Carl Lear loved hunting grouse and fishing for trout.
So when the opportunity came for him to go north from Virginia to hunt grouse in classic autumn Michigan, he stashed his old fiberglass fly rod in the truck as well, on the off chance that he might come across a suitable trout stream.
Carl preferred to travel light and travel at night. So he and Aldo, his young Llewellin setter, hit the road one cool Tuesday evening after supper with their 16-gauge Parker, two boxes of number 8s, a small duffle with fresh clothes, and Aldo’s little silver sleigh bell that clipped into his bright orange collar. By the following afternoon, they were hunting in full flaming autumn.
For eight days they hunted the great Huron Forest, from McKinley to Mio and all the way east to Glennie. But on their last afternoon, Carl decided to detour west to see Lake Michigan, stopping to get directions, some Vienna sausages and a bottle of pop at a little gas station on the outskirts of Newago, overlooking the Muskegon River.
“How ya doin’?” Carl asked in his best Virginian to the crusty old cashier.
“Tolerable,” came the reply.
“How much farther over to Lake Michigan?” Carl inquired.
“’bout an hour . . . hour ’n-a-half. Depending on how much of a hurry you’re in.”
“Thanks,” Carl answered as he pocketed his change and turned toward the door. But then, almost as an afterthought, he asked, “How’s the grouse hunting ’round here?”
“Grouse?” said the cashier, with a blank look on his face. “Oh, you mean ‘pats’.”
“Pats?” Carl echoed, somewhat confused.
“Yeah . . . pa’tidges. We call ’em pa’tidges’ round here . . . you know—‘pat’.”
“Oh. All right,” Carl responded. “How’s the partridge . . . excuse me . . . the pats hunting around here?”
“Pretty poor,” came the answer. “You need to be fu’ther east.”
“Okay, thanks.” And again, Carl turned to leave.
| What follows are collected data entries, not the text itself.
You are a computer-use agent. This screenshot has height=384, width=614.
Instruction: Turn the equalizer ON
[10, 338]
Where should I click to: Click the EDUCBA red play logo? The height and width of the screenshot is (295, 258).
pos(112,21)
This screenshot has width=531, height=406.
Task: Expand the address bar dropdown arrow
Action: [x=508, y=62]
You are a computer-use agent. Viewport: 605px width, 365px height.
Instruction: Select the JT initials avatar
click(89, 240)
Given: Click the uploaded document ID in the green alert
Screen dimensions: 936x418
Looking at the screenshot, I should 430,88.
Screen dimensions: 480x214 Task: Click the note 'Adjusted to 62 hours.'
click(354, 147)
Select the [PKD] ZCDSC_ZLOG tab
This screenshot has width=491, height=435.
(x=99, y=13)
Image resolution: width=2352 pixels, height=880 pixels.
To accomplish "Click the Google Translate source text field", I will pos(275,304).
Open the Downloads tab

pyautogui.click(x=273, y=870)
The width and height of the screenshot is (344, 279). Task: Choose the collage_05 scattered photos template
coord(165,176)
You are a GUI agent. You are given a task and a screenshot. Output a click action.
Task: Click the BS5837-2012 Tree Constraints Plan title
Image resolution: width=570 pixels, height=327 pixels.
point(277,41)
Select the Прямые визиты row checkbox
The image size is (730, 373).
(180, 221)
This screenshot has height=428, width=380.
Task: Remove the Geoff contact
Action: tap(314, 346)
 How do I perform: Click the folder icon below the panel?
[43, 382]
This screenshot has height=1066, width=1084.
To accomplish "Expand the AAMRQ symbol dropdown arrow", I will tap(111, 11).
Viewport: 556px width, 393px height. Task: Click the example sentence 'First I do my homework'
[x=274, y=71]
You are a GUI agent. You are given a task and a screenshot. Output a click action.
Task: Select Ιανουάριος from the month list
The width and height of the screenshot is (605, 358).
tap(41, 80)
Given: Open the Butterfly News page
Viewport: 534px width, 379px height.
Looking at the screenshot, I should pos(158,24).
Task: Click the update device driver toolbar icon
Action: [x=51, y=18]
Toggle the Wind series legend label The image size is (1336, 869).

But as he reached the door, the cashier volunteered, “There are a few salmon in the river. If you’re interested.”
Carl halted.
“Salmon?” he asked, as he turned.
“Yeah. Chinooks.”
“Wha’ do you catch ’em on?” Carl inquired, his ears pricked forward.
“Spoons, plugs, jigs and the like . . . unless, of course, you’re fly fishin’.”
Carl took a deep, deliberate breath and tried to stifle the subtle, sneaky grin welling up beneath his week-old stubble.
“What kind of flies?”
“These.”
And the guy pulled a small beat-up metal fly box from his faded denim jacket. There followed ten minutes of some of the most intense negotiations of which Carl had ever taken part, and in the end he walked out with two chartreuse streamers, a pack of 3X tapered leaders and directions out to the Croton Dam.
By the time Carl and Aldo found the river, only an hour of daylight remained. They crossed the two-lane bridge 500 yards below the dam and found a small parking area with a narrow trail leading down to the northern shoreline.
Carl slipped into his chest waders, dug his fly rod from beneath his jumbled hunting gear and unwrapped it from its grey flannel blanket. It was a forest-green Horrocks-Ibbotson nine-footer with his wide-frame Leonard fly reel already screwed into the reel seat. He looped the tan fly line through the guides, nail-knotted one of his new 3X leaders to the business end, tied on one of the chartreuse streamers he’d just bought and turned to the river, leaving Aldo curled up in the passenger seat atop Carl’s red plaid hunting coat.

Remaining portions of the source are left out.